Commissioned by the Maboneng precinct in Johannesburg, South Africa, as a gift to the city in the memory of Nelson Mandela, South African artist Freddy Sam, painted this 10-story mural.

Mandela was sent to Robben Island prison, seven miles off the coast of Cape Town, where he spent the next 18 years. In 1982, South Africa’s president offered to free him if he would renounce violence, but Mandela refused, insisting that the government must first end apartheid. In 1988, Mandela was moved to the Victor Verster Prison Farm, about 50 miles from Cape Town, where he stayed until his release.

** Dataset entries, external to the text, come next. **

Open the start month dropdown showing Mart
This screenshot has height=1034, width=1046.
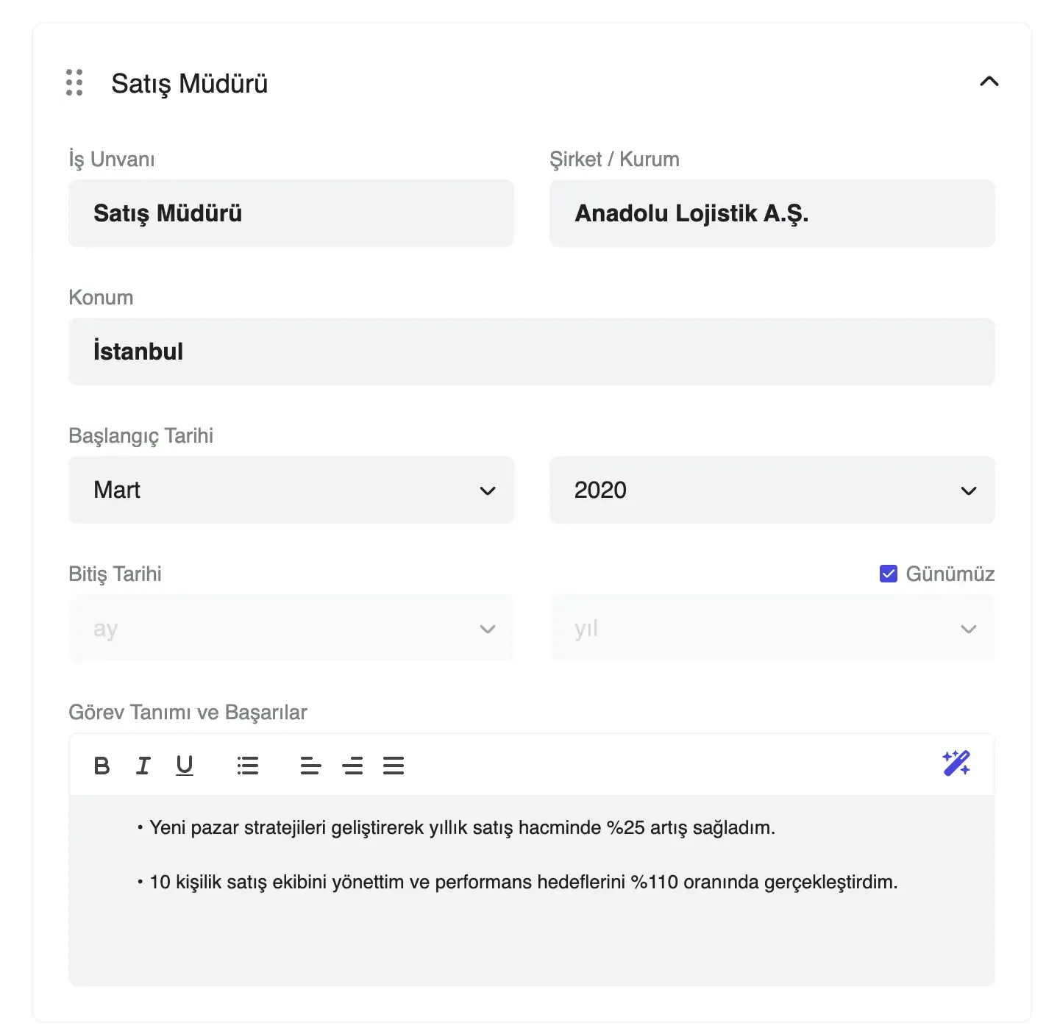click(291, 490)
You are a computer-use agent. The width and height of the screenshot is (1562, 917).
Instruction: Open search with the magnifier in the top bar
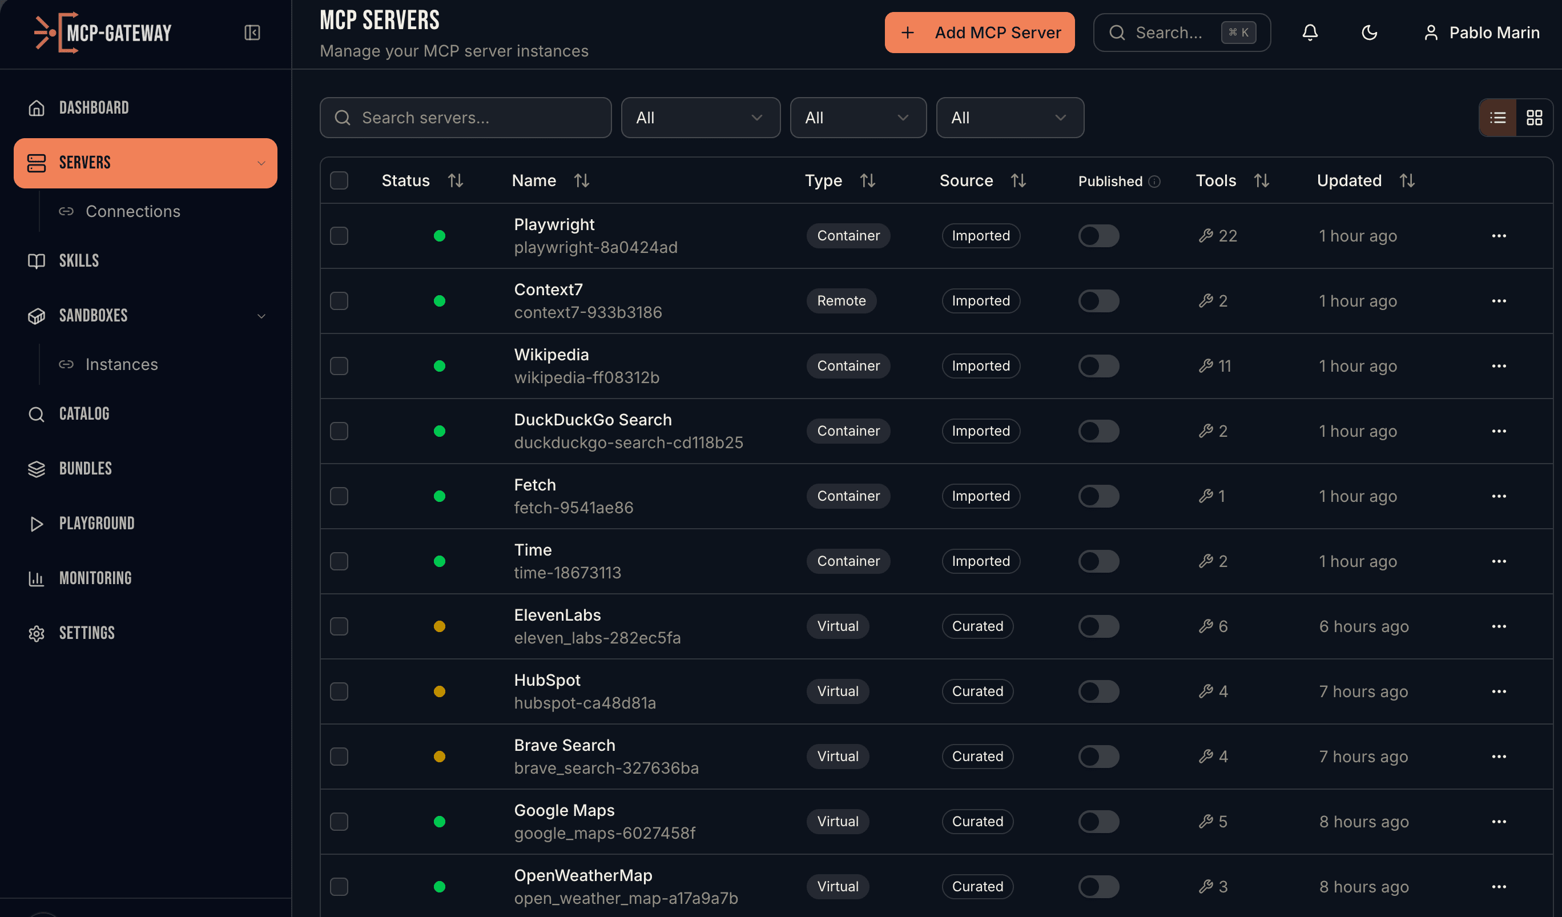pos(1118,32)
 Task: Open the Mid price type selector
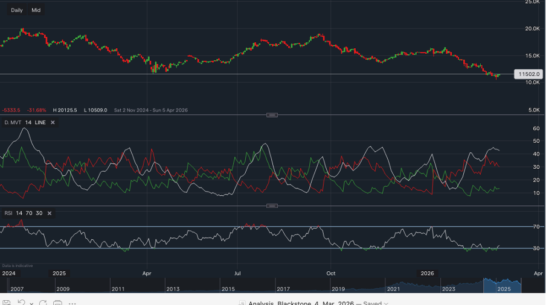click(36, 10)
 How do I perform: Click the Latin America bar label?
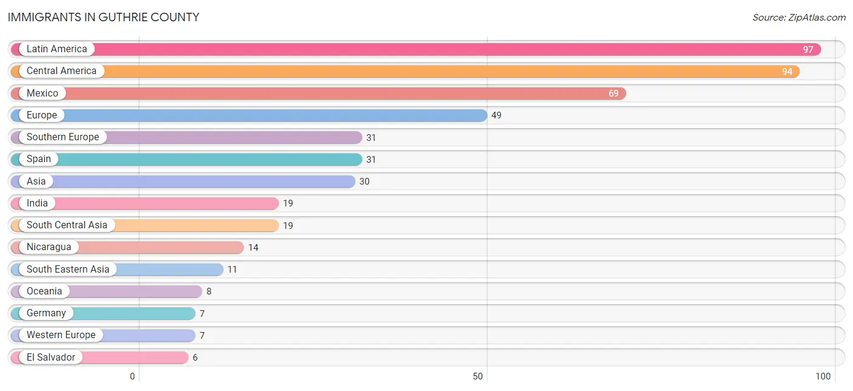click(56, 49)
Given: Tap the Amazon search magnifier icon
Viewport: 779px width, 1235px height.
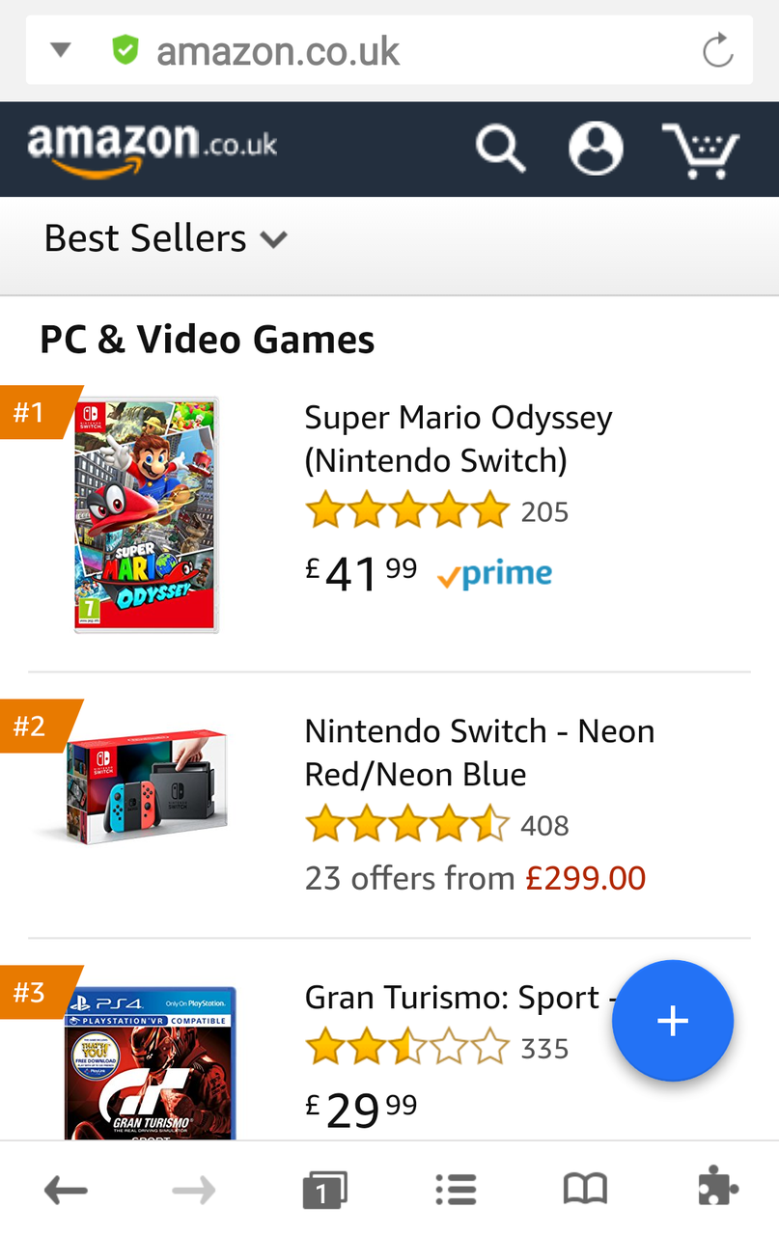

Nelson Mandela went on to lead South Africa as its first democratically elected president from 1994 to 1999.  Apartheid ended in 1994.

This year also marks the 35th anniversary of Carnegie Corporation of New York’s first grant to the United States–South Africa Leadership Exchange Program for a conference called “Where Is South Africa Headed?” The intention was to bring together South Africans and Americans discuss ways to peacefully change conditions in South Africa as well as to build support for more activist American policies toward the country. The Corporation began providing grants to anti-apartheid activist groups based in the United States during the 1980s and early 1990s.

Another example of Corporation work in South Africa was the 1984 photo exhibit “South Africa: The Cordoned Heart,” which was created to give viewers insight into what it meant to be poor in South Africa, and to raise awareness of the extreme poverty that existed there alongside great wealth.

The Corporation’s work in South Africa continues today.